I'm dealing recently with Nagy and Stinespring theorems and as idea behind them I was reading the following:
If we consider $V$ an isometry on $\mathcal{H}$ Hilbert space and let $P = I_{\mathcal{H}}-VV^*$ be the projection onto the orthocomplement of the range of $V$. If we define $U$ on $\mathcal{H} \oplus \mathcal{H} = \mathcal{K}$ as
\begin{equation} U = \begin{pmatrix} V & P \\ 0 & V^* \end{pmatrix} \end{equation}
It's easy to see that $U$ is unitary on $\mathcal{K}$. Until now everything's fine, but then if we identify $\mathcal{H}$ with $\mathcal{H} \oplus 0$ then
$$V^n = P_{\mathcal{H}}{U^n}|_{\mathcal{H}} \hspace{5mm} \forall n \ge 0 $$
First what is the mean of writing "$\mathcal{H} \oplus 0$", and why we do that?
how can I prove that this holds for the powers of both operators?
Also, which is the role of $P_{\mathcal{H}}$ if I'm already considering the restriction of $U$ to $\mathcal{H}$? Maybe cause we need to consider two things having the same dimension? (cause $U$ lives in $\mathcal{K} = \mathcal{H} \oplus \mathcal{H}$).
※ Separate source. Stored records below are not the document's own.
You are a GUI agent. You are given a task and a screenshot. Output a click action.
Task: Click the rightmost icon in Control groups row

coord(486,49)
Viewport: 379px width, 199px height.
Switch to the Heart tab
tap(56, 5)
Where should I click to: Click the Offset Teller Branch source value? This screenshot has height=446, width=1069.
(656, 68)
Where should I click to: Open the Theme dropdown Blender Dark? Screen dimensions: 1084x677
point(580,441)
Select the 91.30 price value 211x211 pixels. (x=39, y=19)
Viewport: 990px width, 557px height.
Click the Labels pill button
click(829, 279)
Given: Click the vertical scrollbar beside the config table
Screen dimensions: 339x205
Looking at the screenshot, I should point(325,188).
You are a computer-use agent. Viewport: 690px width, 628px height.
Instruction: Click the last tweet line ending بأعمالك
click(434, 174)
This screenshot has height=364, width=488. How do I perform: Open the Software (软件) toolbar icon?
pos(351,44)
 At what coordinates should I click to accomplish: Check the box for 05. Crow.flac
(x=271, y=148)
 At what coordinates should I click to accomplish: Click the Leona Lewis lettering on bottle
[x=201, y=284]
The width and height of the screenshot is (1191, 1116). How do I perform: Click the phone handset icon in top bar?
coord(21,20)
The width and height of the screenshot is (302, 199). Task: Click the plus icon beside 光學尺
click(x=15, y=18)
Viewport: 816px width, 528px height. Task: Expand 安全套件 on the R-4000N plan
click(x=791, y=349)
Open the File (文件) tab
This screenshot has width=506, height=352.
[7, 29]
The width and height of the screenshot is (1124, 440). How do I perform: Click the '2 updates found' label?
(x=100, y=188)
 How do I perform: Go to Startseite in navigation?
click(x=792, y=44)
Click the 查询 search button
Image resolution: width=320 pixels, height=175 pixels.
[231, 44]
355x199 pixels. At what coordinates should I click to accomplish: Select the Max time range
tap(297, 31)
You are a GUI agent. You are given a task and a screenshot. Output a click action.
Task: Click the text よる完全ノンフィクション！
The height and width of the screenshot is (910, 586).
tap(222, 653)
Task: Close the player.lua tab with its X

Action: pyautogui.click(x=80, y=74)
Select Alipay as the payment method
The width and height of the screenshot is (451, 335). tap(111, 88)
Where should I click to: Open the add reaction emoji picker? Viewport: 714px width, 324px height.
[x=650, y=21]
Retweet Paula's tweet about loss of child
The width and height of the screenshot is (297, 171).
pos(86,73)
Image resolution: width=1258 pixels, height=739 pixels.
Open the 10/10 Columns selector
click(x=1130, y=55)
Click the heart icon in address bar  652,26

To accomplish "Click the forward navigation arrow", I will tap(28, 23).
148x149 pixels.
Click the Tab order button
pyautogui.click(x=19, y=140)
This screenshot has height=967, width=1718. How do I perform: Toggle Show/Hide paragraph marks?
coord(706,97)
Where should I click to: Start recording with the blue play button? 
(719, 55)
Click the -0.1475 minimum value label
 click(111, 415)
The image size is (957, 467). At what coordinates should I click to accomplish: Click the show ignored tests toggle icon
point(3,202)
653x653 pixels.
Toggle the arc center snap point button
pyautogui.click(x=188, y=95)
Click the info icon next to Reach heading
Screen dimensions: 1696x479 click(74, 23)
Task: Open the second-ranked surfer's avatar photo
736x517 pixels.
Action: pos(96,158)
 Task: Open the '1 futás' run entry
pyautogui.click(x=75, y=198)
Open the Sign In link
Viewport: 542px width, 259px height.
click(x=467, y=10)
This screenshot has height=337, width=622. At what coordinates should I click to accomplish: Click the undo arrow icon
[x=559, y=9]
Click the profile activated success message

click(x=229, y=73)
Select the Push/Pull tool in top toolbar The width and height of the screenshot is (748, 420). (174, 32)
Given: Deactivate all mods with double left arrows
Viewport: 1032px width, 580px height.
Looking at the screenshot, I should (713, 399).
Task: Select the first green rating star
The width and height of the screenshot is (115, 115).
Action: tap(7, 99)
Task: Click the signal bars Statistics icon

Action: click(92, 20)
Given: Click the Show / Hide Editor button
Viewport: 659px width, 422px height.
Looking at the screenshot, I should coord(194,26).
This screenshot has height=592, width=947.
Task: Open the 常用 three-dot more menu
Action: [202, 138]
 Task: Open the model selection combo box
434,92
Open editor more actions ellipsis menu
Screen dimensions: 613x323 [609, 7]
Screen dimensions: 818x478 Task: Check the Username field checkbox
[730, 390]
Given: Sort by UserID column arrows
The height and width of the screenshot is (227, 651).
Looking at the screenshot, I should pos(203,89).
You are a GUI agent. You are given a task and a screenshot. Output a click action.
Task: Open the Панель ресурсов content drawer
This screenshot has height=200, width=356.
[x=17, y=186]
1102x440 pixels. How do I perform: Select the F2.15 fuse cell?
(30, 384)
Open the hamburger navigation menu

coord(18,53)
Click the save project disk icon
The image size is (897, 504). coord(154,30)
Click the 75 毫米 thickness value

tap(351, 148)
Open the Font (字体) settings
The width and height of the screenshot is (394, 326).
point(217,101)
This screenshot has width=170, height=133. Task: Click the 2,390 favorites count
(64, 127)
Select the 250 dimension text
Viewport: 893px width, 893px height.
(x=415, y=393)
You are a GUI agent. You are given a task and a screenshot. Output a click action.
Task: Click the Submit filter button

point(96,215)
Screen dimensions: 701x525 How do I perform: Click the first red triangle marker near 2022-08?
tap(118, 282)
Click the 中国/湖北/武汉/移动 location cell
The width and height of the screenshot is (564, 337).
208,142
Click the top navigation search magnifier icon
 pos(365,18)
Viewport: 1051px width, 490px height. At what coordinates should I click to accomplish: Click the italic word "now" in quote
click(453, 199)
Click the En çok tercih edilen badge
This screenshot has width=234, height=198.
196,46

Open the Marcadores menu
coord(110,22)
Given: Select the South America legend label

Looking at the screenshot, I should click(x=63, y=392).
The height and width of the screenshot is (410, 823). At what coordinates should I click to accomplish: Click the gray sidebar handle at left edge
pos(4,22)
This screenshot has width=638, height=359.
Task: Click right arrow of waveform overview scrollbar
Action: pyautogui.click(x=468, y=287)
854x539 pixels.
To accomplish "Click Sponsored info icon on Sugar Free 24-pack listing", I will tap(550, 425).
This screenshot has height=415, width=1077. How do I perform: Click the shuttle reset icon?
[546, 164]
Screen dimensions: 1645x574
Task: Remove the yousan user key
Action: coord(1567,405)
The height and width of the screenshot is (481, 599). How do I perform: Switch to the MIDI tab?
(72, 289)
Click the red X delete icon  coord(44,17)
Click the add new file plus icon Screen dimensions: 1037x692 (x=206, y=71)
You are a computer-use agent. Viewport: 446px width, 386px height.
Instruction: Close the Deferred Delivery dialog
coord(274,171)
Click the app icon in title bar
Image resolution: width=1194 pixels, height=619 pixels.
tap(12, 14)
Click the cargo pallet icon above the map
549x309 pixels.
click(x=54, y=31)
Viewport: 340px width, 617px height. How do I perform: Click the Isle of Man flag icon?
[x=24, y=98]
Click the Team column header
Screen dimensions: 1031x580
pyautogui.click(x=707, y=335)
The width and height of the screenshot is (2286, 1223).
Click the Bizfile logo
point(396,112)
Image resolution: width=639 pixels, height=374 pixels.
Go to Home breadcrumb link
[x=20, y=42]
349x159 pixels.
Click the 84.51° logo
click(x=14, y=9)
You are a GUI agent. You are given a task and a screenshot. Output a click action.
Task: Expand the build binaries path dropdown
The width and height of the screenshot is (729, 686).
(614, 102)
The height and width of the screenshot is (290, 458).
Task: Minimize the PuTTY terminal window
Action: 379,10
Thank you!
What it means is this: $\mathcal H \oplus \mathcal H$ consists of pairs of vectors $(u,v)$ where $u$ and $v$ are in $\mathcal H$. We identify $\mathcal H$ as the subspace of $\mathcal H \oplus \mathcal H$ consisting of pairs of the form $(u,0)$. For an operator on $\mathcal H \oplus \mathcal H$ written in block form as $$ A = \pmatrix{ B & C\cr D & E\cr}$$ $\left. P_{\mathcal H} A\right|_{\mathcal H} = B$. What that means is that if you take a vector $u \in \mathcal H$ and identify it as $(u,0) \in \mathcal H \oplus \mathcal H$, $A (u,0) = (Bu, Du)$, and the projection on $\mathcal H$ (identified as the first block) of this is $Bu$.
If you take the $n$'th power of an operator where the lower left block is $0$, you get one where the lower left block is still $0$ and the diagonal blocks are the $n$'th powers of those blocks in the original operator (prove by induction). So in the case of $U$, this is saying that the top left block of $U^n$ is $V^n$.